## Excerpted text:
Anyway, this was also my first attempt a few days ago. The first bread is still in the fridge and lesser dense then the one I took out today which was quite dry, I cut it and put it in the freezer.
Mashing everything nicely together should do it, and the ground up flax will help hold it together.
I wish you good luck! :))
i thought it was that simple but thats what i did minus the zucchini. can it be to much olive oil? is this normally an oily bread? anyone else have this problem?
Hmm, sorry dreasraw, I am out of ideas on this one… dont know… it should work with lesser olive oil too, and oil usually doesnt make this crumble but smooth as I think… I really dont know what could be the problem… maybe someone else has an idea??
i usually increase the amount of dry ingredients to onion. my recipe is usually:
1.25 c ground flax 1.25 c sunflower seeds, ground 2 medium onions 1/4 c olive oil 1/3 c tamari
that gives you more gunk for the onion. also, make sure you mix it together really well with your hands before you spread it. the flax needs to get nice and wet for it to get goopy. usually i mix for 5 minutes and massage to break down the onion a bit.
i mix another veggie pulp in to it, like grated carrot or jicama…
thanks everyone! i’m going to try the variations and see what happens. I’ll keep you posted!
I’m making this right now! Are you using Matt Amsden’s recipe from RAWvolution? I’ve made it many times with no problem other than the fact that he says 2 onions, so depending on the size of the onions I ended up with more bread or less. Too much onion could cause it to fall apart, as lalala said, cause then you have more onion than glue, I usually just make it thicker if this happens.
yeah, im using Matt Amsden’s recipe. Could it be im not dehydrating it long enough? I leave it for 12 hours then i flip it.
Dresaraw….oh man, I feel ya! I keep having the same problem!
what I have read is make sure your onion pcs are small enough. If the onions give off too much juice squeeze it out in a nut bag or cheese cloth. I’m gonna try to up the flax seeds, cause that is what seems to stick together so well.

## Data block:
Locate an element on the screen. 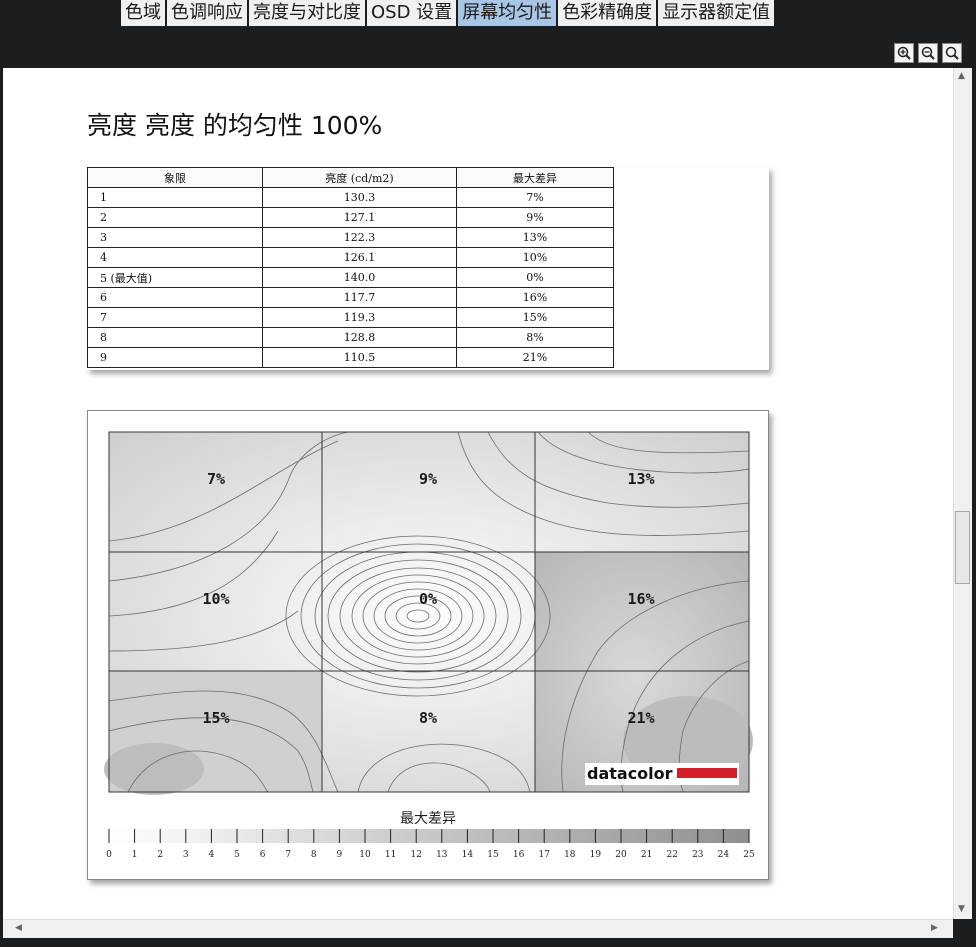 This screenshot has width=976, height=947. legend-tick-label: 24 is located at coordinates (724, 855).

## Tasks to complete:
• 1. Write out everything in the onion bread forum thread from "i mix another" down to "keep you posted!".
• 2. Answer these questions from the onion bread forum thread:
(a) How much ground flax does the recipe posted in the thread call for?
(b) Whose recipe does the person having trouble say they are using?
(c) How many hours does that person leave the bread before flipping it?
• 3. Carry on the onion bread forum thread from the point where it stops.

## Exercise answers:
• 1.
i mix another veggie pulp in to it, like grated carrot or jicama…
thanks everyone! i’m going to try the variations and see what happens. I’ll keep you posted!

• 2.
(a) 1.25 cups
(b) Matt Amsden's recipe from RAWvolution
(c) 12 hours

• 3.
Good luck and keep me posted.
Frankly I don’t see how this is such a bad thing unless you have guests over or something. :)
I used to make lots of onion bread and it always came out crumbly, but that’s okay coz I usually picked at the sheets when everything was gone. But that was before my Excalibur dehydrator came. I think it largely has to do with the type of drying sheet you use, as teflex would probably stick better. If you’re using mesh then it might be more crumbly.
It also has to do with how much water you add. I discovered more water produces a more crumbly cracker.
it’s a bad thing for me cuz I wanna make a sandwich real bad!
You say the edges are falling apart. If the edges are to dry, than you may be expecting the bread to be of a different texture. The inside of the bread should be slightly chewy and a bit moist. lalala is right about getting the flax wet. If you don’t there wont be any holding power. I really dont think to much water would be the problem, as the bread is dehydrated the moisture will evaporate, and the moisture would be good for the flax.
By the way I slice the onion rings in fourths and I use half the amount of onions Matt Amsden uses.
I’m going to try the suggestions, maybe I’ll get it right on the 2nd try.